Kasturba Gandhi
Kasturba Gandhi, known affectionately as Ba, was married to Mohandas Gandhi in 1882 when she was but ten years old. When Gandhi left for London in 1888, she did not accompany him: she was already a mother since Harilal had been born earlier that year.
Manilal was born to them in 1892; Ramdas followed in 1897, and Devadas, the last of their four sons, was born in 1900. In 1906, Gandhi decided to observe brahmacharya, or observe the vow of chastity: and thereafter Mohandas and Kasturba never had any sexual relations.
Gandhi himself wrote that Kasturba eagerly assented to his decision to take a vow, but we do not have this from her own mouth, and some modern feminist readings have taken this an instance of Gandhi’s overbearing attitudes.
It is unequivocally clear, however, that Kasturba worked alongside her husband. When Gandhi became involved in the agitation to improve working conditions for Indians in South Africa and give them the power to represent themselves, Kasturba eventually decided to join the struggle. In September 1913, she was arrested, and sentenced to three months’ imprisonment at hard labor.
On numerous subsequent occasions in India, she took Gandhi’s place when he was under arrest and was always closely associated with the struggle in India, giving encouragement to women volunteers.
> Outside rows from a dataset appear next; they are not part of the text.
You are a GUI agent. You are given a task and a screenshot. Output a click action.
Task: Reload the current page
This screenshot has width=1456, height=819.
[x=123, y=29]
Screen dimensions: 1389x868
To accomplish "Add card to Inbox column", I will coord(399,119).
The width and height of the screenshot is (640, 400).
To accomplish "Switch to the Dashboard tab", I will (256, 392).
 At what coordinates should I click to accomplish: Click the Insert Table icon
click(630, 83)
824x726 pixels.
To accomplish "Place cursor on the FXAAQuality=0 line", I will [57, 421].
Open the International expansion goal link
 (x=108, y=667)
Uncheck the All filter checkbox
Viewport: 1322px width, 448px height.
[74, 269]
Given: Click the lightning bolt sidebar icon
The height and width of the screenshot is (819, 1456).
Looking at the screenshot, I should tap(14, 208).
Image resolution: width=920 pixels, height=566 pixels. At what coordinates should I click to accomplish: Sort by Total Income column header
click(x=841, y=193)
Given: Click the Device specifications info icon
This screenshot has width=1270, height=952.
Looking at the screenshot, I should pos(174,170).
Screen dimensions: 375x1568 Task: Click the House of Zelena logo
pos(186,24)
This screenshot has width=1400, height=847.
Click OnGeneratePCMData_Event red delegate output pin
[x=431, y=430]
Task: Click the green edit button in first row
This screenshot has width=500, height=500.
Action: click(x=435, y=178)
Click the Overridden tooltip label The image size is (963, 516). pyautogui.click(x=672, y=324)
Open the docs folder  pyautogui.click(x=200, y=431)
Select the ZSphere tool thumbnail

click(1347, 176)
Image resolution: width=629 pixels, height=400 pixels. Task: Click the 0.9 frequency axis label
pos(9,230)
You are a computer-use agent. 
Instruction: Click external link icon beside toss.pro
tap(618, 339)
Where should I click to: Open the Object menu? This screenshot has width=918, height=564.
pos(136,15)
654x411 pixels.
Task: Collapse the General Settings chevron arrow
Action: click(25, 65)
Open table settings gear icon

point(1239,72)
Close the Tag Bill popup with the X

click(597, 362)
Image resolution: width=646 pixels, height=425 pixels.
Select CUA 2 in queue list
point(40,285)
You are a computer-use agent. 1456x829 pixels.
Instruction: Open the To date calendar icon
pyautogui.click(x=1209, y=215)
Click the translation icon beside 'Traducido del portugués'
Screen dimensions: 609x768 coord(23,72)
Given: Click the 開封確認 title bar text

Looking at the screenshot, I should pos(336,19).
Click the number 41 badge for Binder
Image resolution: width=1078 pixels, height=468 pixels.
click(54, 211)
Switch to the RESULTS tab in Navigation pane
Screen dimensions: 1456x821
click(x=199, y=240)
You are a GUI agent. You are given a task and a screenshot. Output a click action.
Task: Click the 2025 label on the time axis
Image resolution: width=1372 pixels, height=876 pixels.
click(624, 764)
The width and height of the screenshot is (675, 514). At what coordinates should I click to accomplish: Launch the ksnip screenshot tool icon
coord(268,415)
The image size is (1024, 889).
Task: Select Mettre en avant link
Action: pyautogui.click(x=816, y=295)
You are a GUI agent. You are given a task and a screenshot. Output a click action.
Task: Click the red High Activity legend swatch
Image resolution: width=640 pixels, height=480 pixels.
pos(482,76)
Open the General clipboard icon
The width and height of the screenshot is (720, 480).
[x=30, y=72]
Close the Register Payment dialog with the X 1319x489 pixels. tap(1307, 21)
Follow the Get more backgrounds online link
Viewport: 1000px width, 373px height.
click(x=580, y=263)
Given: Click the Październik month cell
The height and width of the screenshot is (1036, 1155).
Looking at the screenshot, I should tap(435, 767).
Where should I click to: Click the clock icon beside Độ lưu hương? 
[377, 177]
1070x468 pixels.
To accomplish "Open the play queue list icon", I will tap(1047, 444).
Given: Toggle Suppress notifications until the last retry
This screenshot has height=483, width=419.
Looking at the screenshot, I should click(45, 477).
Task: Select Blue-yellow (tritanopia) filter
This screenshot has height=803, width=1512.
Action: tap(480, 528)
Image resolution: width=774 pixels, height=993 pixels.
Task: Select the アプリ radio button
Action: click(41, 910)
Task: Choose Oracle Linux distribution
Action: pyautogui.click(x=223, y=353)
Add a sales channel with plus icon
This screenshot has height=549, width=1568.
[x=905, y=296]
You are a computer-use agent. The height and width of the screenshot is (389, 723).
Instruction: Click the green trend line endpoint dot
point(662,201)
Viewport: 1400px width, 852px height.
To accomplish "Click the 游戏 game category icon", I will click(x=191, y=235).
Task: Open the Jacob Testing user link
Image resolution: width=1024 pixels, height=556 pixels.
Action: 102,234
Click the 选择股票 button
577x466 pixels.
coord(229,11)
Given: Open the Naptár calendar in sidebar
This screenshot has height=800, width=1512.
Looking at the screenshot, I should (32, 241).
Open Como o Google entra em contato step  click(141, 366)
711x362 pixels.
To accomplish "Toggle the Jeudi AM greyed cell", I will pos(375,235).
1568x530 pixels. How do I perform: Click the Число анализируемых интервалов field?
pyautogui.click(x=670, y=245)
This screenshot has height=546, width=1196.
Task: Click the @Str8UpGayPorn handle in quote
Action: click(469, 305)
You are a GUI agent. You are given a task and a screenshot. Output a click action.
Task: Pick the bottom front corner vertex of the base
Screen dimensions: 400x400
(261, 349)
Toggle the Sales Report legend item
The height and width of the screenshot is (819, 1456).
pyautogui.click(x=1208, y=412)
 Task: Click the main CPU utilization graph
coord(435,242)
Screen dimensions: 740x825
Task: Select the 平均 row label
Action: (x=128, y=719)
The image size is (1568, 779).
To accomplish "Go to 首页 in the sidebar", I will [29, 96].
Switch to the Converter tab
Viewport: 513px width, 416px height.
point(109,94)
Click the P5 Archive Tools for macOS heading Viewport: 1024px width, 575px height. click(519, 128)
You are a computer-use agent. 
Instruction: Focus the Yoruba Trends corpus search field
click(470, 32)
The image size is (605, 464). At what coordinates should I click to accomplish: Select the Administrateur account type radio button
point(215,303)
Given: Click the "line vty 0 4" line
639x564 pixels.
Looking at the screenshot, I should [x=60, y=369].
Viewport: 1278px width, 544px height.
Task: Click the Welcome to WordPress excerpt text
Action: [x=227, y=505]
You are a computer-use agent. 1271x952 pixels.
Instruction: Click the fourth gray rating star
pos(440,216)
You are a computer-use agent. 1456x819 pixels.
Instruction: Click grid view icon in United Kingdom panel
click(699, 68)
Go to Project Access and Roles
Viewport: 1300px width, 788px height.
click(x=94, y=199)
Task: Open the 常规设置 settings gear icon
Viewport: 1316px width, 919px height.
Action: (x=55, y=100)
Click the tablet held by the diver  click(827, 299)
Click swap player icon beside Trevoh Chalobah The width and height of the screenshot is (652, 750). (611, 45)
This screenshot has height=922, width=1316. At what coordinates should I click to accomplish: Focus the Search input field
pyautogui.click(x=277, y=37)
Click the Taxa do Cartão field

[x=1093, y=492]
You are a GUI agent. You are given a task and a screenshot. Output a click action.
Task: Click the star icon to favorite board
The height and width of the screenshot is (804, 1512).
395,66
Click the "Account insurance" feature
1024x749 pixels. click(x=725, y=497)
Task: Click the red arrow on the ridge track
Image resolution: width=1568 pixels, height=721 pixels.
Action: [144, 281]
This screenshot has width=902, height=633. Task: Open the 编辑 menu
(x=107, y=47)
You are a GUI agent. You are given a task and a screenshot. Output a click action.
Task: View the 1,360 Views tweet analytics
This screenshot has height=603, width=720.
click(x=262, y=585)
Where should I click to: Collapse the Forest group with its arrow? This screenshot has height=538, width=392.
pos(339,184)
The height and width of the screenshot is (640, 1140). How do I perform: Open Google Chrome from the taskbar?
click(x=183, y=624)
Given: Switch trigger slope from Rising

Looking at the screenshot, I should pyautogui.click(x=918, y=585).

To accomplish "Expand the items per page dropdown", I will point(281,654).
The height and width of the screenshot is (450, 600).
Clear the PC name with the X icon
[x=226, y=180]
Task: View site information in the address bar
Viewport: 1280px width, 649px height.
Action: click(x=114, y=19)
Kasturba was to develop into a very considerable figure in her own right, but sadly she has scarcely received the attention she deserves. She showed an independence of spirit, and Gandhi’s autobiography records an incident when he was almost tempted, in a moment of acute anger, to throw her out of the home. He had asked that she should contribute, as did everyone else at their ashram, to menial tasks; and though she agreed, size balked at having to clean the toilets, and flatly refused to do so.
There were also disagreements between them on the care of their sons, whom Kasturba (like some others) was inclined to believe had been neglected by their father. Gandhi, on the other hand, took the view that as his sons, they were entitled to no special privileges. Harilal, in particular, caused her great sorrow, and when he once arrived at her bedside during her last illness, she burst into tears.
Mohandas and Kasturba remained married for sixty-two years, but it is one of the marriages about which we’ll know very little, though Gandhi’s own life has been recorded in excruciatingly minute detail.
We do not really know, for example, how she received the presence of other women who were to become Gandhi’s followers and devotees, to the point where they, rather than Kasturba, attended to his daily needs. Yet this very question presumes the centrality of the husband-wife nexus over all others, and this may be a way of approaching questions that have had little resonance in Indian culture.
Contemporary witnesses have testified to the extraordinary bonds of affection between them. Following the ‘Quit India’ movement, Kasturba joined her husband in detention at the Aga Khan’s Palace in Poona. It is there that she died in 1944; Gandhi was at her bedside, and a picture was taken just after her death shows Gandhi huddled in a corner, a pale shadow of himself.